PBPK model of pegylated liposomal doxorubicin to simultaneously predict the concentration-time profile of encapsulated and free doxorubicin in tissues.

Abstract

The objective of this study was to develop a physiologically based pharmacokinetic (PBPK) model to predict the concentrations of encapsulated and free doxorubicin in plasma and tissues in mice after intravenous injection of PEGylated liposomes (Doxil^®). The PBPK model used in this study contains liposomes and free doxorubicin disposition components. The free doxorubicin disposition component was used to simulate the disposition of free doxorubicin produced by mononuclear phagocyte system (MPS)-degrading liposomes. The liver, spleen, kidneys, and lungs contain an additional MPS subcompartment. These compartments are interconnected through blood and lymphatic circulation. The model was validated strictly by four doses of external observed plasma and tissue concentration-time profiles. The fold error (FE) values were almost all within threefold. The sensitivity analysis revealed that the MPS-related parameters greatly influenced the model.
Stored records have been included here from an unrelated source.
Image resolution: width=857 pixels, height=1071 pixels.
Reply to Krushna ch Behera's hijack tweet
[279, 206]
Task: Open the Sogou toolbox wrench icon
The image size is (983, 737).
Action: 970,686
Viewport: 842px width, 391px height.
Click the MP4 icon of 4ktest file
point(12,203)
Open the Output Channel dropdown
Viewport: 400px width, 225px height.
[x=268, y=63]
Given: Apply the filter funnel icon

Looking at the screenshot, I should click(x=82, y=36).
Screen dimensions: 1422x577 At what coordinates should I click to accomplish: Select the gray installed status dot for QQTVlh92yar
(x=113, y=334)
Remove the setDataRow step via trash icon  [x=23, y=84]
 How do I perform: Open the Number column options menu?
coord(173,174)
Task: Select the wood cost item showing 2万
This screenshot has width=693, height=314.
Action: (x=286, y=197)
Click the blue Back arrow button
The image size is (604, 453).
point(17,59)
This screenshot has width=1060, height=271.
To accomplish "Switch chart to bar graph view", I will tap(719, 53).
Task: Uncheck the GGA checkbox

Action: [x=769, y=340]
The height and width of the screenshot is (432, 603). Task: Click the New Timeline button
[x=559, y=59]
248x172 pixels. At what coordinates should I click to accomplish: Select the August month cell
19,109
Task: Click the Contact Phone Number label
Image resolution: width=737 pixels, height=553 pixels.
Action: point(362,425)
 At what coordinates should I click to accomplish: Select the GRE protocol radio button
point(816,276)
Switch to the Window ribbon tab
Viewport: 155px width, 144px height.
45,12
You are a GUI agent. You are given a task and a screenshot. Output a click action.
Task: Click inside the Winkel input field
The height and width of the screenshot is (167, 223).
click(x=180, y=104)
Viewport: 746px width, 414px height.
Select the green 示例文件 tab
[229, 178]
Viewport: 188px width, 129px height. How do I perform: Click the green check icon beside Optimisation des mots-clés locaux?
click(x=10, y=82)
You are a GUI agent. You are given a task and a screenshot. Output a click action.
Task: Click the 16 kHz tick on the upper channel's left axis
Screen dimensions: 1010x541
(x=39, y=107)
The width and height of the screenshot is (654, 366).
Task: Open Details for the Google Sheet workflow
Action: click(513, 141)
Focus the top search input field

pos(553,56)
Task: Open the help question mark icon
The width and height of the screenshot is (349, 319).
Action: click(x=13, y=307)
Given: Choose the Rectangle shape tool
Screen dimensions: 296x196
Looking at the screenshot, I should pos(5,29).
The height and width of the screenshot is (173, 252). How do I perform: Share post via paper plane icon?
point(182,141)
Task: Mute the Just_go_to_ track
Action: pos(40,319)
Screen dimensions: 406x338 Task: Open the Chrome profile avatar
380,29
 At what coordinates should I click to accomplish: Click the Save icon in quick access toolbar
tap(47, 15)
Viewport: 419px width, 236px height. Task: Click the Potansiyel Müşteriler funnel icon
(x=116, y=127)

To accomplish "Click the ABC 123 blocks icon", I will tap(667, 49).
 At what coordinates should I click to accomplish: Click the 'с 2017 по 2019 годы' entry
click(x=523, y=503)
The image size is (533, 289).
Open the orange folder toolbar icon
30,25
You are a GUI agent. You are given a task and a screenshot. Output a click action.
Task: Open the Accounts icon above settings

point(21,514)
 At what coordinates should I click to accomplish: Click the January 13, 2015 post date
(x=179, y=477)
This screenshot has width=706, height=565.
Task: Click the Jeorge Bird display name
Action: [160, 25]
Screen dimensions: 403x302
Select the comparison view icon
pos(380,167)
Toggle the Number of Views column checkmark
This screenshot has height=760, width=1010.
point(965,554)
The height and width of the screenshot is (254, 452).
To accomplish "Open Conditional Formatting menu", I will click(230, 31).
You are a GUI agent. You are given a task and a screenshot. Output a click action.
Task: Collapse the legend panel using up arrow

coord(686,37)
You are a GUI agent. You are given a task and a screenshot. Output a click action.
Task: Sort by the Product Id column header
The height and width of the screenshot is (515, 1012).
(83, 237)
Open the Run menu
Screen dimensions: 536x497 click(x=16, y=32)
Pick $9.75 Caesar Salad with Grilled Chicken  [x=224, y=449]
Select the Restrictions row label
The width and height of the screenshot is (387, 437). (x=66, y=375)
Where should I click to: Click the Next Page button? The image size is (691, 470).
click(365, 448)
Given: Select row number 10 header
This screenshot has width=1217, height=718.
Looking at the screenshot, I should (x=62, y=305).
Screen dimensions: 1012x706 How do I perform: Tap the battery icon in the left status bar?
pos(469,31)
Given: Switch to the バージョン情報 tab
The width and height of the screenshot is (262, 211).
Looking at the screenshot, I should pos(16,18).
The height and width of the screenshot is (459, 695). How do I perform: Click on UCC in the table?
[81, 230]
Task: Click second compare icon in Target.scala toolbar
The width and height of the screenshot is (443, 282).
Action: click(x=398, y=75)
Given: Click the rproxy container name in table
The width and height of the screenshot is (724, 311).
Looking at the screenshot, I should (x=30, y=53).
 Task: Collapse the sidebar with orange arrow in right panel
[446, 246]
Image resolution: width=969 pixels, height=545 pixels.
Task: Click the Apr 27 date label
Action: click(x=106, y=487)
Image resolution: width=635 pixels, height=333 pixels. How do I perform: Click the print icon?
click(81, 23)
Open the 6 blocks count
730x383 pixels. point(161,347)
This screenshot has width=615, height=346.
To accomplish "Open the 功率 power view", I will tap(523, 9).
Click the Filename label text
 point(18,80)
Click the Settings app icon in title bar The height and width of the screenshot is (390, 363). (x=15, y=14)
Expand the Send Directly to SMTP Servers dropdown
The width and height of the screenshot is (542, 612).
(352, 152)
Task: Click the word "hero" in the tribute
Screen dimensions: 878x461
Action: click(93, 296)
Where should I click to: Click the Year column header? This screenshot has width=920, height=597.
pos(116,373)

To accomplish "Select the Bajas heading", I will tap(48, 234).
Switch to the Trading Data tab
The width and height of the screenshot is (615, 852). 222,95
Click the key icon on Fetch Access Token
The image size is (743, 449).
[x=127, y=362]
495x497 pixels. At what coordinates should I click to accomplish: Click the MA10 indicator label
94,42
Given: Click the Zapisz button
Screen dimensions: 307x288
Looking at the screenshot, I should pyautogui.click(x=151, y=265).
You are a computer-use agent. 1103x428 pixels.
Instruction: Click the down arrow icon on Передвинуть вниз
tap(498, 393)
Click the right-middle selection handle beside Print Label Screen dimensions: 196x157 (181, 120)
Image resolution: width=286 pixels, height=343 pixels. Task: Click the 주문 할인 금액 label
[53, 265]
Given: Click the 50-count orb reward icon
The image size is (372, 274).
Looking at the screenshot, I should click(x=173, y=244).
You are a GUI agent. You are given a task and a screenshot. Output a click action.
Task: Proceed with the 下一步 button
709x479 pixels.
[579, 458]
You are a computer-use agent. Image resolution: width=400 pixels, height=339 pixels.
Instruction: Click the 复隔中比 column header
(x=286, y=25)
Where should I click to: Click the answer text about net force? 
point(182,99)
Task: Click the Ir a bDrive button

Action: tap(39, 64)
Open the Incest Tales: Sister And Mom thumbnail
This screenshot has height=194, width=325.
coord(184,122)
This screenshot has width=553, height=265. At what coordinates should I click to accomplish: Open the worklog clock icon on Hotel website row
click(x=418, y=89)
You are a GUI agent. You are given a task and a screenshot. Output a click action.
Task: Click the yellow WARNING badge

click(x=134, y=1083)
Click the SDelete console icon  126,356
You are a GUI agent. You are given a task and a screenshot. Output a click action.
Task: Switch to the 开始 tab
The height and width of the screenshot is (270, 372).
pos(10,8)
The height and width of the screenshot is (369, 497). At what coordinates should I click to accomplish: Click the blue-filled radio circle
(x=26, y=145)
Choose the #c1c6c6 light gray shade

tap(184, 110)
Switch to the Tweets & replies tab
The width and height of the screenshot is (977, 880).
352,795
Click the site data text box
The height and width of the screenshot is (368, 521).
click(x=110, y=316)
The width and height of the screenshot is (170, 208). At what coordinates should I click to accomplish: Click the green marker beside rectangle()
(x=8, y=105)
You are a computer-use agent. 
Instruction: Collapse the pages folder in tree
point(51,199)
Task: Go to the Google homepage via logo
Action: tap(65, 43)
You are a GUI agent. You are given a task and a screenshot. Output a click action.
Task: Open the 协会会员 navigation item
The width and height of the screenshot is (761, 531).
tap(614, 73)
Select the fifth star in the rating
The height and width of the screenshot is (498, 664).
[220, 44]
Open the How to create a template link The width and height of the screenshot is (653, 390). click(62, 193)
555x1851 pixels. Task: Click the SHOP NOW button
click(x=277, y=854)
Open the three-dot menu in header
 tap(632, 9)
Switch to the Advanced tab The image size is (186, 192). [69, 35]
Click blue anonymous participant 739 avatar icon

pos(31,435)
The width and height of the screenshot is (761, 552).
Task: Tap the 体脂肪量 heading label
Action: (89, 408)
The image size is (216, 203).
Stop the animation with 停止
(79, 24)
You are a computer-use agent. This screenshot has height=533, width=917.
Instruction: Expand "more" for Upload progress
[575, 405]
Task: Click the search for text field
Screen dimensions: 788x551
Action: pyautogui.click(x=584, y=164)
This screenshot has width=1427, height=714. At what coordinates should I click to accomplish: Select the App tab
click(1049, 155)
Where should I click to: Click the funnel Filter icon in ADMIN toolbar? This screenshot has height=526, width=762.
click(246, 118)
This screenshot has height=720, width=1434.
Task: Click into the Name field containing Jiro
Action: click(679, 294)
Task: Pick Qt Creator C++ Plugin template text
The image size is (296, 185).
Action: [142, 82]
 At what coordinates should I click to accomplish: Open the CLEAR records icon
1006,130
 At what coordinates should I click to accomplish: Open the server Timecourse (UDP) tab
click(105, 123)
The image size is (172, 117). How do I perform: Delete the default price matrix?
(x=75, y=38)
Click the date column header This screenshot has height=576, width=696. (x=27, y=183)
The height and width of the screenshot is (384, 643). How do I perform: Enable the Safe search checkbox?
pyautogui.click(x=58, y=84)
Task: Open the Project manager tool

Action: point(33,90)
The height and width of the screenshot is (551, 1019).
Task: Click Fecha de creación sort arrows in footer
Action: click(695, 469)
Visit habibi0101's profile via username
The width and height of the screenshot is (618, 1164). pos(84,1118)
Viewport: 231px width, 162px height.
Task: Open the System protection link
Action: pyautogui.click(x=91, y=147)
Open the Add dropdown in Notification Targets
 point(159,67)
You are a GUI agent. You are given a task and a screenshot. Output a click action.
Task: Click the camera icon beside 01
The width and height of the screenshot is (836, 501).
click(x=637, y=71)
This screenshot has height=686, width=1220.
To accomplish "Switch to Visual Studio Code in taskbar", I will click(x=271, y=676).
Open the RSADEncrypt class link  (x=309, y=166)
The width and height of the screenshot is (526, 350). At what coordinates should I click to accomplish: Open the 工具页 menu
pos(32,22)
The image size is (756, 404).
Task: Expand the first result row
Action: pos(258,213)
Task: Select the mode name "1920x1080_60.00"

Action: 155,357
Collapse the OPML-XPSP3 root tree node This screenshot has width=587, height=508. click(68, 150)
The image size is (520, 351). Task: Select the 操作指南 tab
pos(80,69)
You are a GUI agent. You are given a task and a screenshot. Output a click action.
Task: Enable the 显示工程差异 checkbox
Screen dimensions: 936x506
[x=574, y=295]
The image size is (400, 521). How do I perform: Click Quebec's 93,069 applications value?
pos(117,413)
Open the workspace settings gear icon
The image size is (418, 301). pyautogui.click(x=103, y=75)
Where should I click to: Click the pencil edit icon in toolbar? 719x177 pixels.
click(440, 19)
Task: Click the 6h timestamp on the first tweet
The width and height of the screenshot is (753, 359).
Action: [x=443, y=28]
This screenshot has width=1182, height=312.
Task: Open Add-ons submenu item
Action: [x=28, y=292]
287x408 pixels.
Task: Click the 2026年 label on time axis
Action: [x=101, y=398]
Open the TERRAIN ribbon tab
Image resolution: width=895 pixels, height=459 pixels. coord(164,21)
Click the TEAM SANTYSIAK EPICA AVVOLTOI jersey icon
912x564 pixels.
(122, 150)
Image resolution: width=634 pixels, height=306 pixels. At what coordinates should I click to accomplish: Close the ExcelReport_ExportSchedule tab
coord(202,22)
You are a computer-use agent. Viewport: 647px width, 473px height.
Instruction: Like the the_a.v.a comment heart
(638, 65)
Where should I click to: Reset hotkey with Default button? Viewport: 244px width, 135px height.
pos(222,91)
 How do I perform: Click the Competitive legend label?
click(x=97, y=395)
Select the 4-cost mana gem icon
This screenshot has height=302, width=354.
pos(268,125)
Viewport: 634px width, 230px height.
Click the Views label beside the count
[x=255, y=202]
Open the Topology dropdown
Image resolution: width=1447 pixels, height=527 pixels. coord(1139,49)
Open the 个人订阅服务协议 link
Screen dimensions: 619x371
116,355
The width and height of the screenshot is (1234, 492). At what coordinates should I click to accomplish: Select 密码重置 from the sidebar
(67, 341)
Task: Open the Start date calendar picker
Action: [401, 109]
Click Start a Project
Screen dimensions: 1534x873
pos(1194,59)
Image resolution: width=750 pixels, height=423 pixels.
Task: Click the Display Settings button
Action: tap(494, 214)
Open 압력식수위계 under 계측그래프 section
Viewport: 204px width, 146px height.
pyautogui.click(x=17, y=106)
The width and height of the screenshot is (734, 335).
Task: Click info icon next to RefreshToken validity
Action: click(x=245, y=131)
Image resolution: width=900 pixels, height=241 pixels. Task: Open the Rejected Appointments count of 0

The predicted in vivo distribution characteristics of the doxorubicin liposomes and doxorubicin solution were consistent with the observed values. The PBPK model was established based on the physiological mechanism and parameters of practical significance that can be measured in vitro. Thus, it can be used to study the pharmacokinetic properties of liposomes. This study also provides a reference for the establishment of liposome PBPK model.